In assessing non-inferiority trials the issues of trial design, such as randomisation, blinding and follow-up, are considered in the same way as they are in trials looking for superiority. However, there are other considerations when assessing non-inferiority trials. It can be difficult to judge if the statistical equivalence boundary has been appropriately set. There is scope for pharmaceutical companies to set the equivalence boundary too wide, making it easy to claim equivalence when it may not exist.
Traps
Proving that two drugs are equivalent could mean that they are both ineffective or even harmful. The evidence for the old drug must be considered when relying on an equivalence trial to show evidence for the efficacy of a new drug. If drug A is superior to placebo and drug B is proved non-inferior to drug A (and becomes the drug of choice because it is cheaper and easier to administer) but later drug C is proved to be non-inferior to drug B, can we be certain drug C is superior to placebo? This problem has been called 'biocreep' and could lead to the acceptance of progressively worse treatments if non-inferiority is blindly accepted. It can be avoided by selecting the most effective drug in the class as the control for non-inferiority trials, even if this is not the drug in most common use.

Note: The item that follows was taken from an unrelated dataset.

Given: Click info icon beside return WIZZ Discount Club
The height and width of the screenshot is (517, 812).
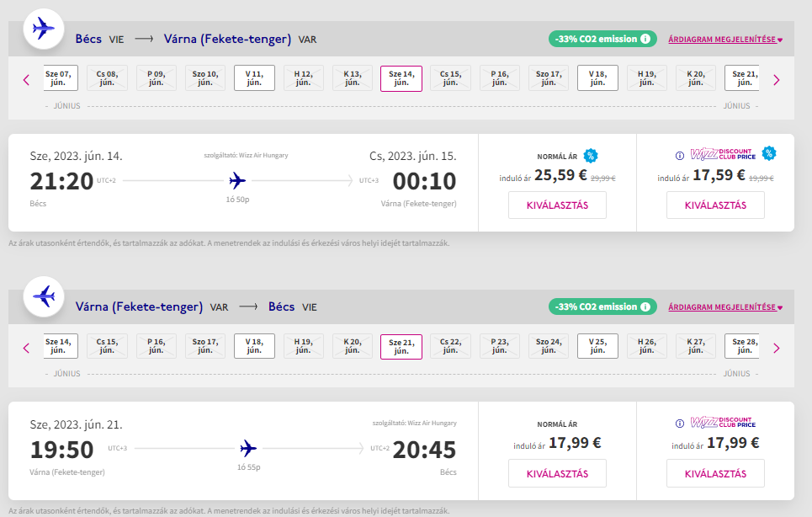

Can the data from a failed superiority trial be used to demonstrate non-inferiority (Fig. 2 – Trial A, B, C)? Can the data from a non-inferiority trial that goes particularly well be used to demonstrate superiority (Fig. 2 – Trial D)? These are controversial questions, however there is a view that if the non-inferiority boundary is selected a priori a failed superiority trial can be taken as evidence of non-inferiority, although the test for statistical significance should be adjusted for multiple comparisons.
Example 1
The RE-LY trial set out to demonstrate non-inferiority of dabigatran versus warfarin for preventing stroke in patients with atrial fibrillation.1
Choice of boundary
The non-inferiority boundary was chosen as a relative risk of 1.46 for stroke or systemic embolism. This boundary was derived on statistical grounds from a meta-analysis of trials of warfarin versus placebo and chosen as 50% of the proven benefit of warfarin. Although this may have satisfied the statisticians it is clearly not acceptable to clinicians that a new drug could allow 46% more strokes and still be regarded as non-inferior. As it turned out, dabigatran 110 mg dose reduced the relative risk to 0.91 (95% confidence interval 0.74–1.11). The upper boundary of an 11% increase in strokes is probably acceptable to clinicians and patients.
Analysis
An intention-to-treat analysis was performed. As 99.9% of the patients were followed up, loss to follow-up did not introduce bias. The proportions discontinuing treatment were 14.5% for the low dose and 15.5% for the high dose of dabigatran and 10.2% for warfarin, possibly biasing the relative risk towards 1.0. This could have given a spurious non-inferiority result if the point estimate had been a relative risk greater than 1.0, but would not have had this effect on a point estimate less than 1.0. A per protocol analysis was not done.
The trial set out to demonstrate non-inferiority, but ended up showing superiority of the 150 mg dose over warfarin with a relative risk of 0.66 (95% confidence interval 0.53–0.82) so the intention to treat analysis is appropriate for a claim of superiority (see Fig. 3). If the trial had claimed non-inferiority by showing the relative risk for stroke had a 95% confidence interval extending just short of the boundary (for example to 1.45), it should not have been accepted. To me the possibility that the new drug could lead to a 45% increased risk of stroke would be unacceptable.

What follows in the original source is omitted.